Traveling and Reading

I spent much of this past week on Portland attending a meeting of the United Methodist Commission on General Conference. I serve on the Commission and on the Rules Committee. I enjoy the people and appreciate the work.
The trip to Portland is a rather long one, and a benefit of long trips like this is the time they afford for reading – the time in the airport waiting, the time on the plane, and a little time in the evenings. My reading for the week was eclectic, as I like it.
Flannery O’Connor’s novel Wise Blood was first on the list. A reading group I convene is reading this novel. While I have owned a copy for awhile (it must be “for awhile” – the price on the cover is $2.95!), I had never read it. O’Connor, in an introductory note written ten years after the novel was first published in 1952 calls it a “comic novel,” and so it is, but darkly comic. The chief protagonist, Hazel Motes is a person haunted by Jesus and Christian faith. O’Connor writes in her introductory note: “That belief in Christ is to some a matter of life and death had been a stumbling block for readers who would prefer to think it a matter of no great consequence.” That illuminating introduction ends with these words: “Free will does not mean one will, but many wills conflicting in one man.
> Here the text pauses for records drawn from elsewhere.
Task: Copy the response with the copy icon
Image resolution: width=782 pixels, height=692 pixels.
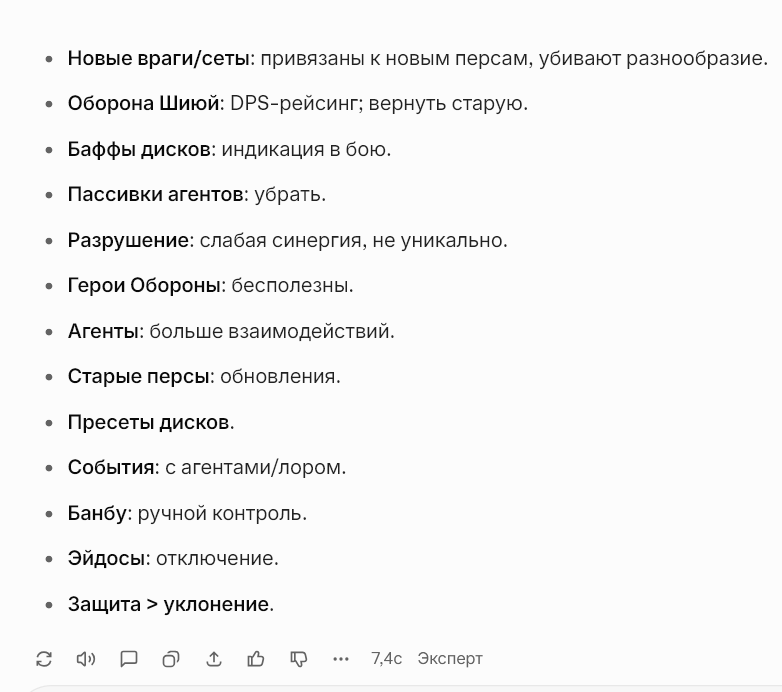Action: click(x=171, y=658)
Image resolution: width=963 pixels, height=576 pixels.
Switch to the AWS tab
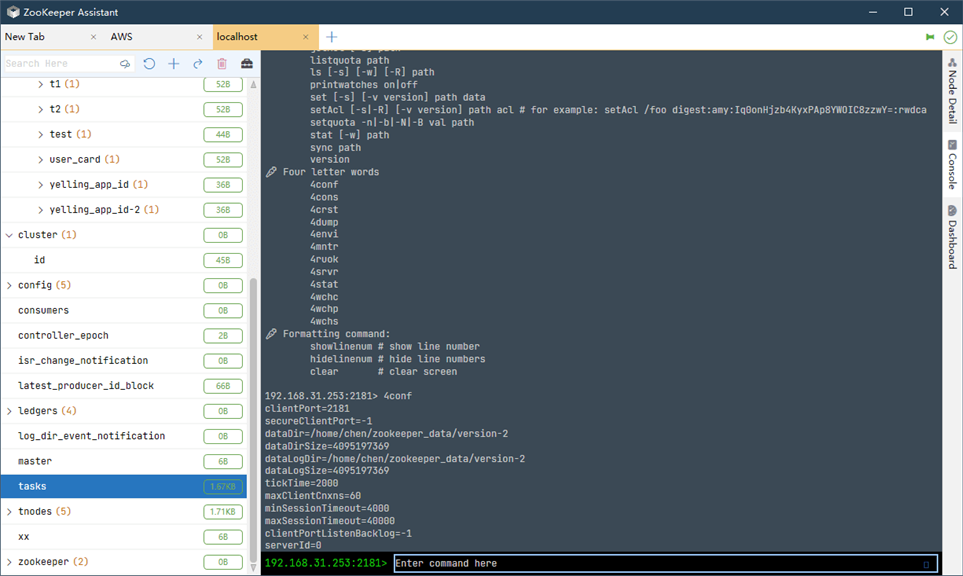(122, 37)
Freedom cannot be conceived simply. It is a mystery, and one which a novel, even a comic novel, can only be asked to deepen.” Having read the novel, I was a little haunted myself, by the mystery of O’Connor’s work. So I read a couple of her short stories, packaged with the novel – “The Life You Save May Be Your Own,” “A Good Man is Hard to Find,” and “A Temple of the Holy Ghost.” I look forward to discussing O’Connor’s work with others, to see if they too were haunted a bit.
I finished Wise Blood on the trip to Portland and brought only one other book along, a slim volume entitled Psychoanalysis and Moral Values by Heinz Hartmann. Hartmann’s essay seeks to describe “the complexities of moral reality which every application of moral principles has to consider” (19). The book is insightful, but after a strong dose of O’Connor, I was looking for something a little lighter, at least for a time.
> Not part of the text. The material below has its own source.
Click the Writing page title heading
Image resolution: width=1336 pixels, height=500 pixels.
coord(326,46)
Thankfully, the hotel I was staying at was near a bookstore, and this being spring, a good baseball book seemed like a wonderful idea. So I bought and read George Vecsey’s Baseball: a history of America’s favorite game. It was a delightful read, but not removed from the mysteries of freedom and morality. Baseball, being “America’s game” has mirrored some of the beauty and ugliness of our land. There is beauty in this game – wonder that humans create games at all, beauty in the combination of team and individual effort that is baseball, beauty in the history of the game and some of its legendary characters. But baseball has suffered under anti-Semitism, and more especially, racism. Vecsey hides none of this, and his chapter on Jackie Robinson reminded me of the enormous courage of that graceful and determined man.
I am also working my way through the Bible again, and found myself in both Luke and Ezra – an eclectic combination in itself - - - the power of Jesus presence, the hope as exiles return.
Life cannot be conceived simply. It is a mystery which eclectic reading deepens, and for that I am grateful.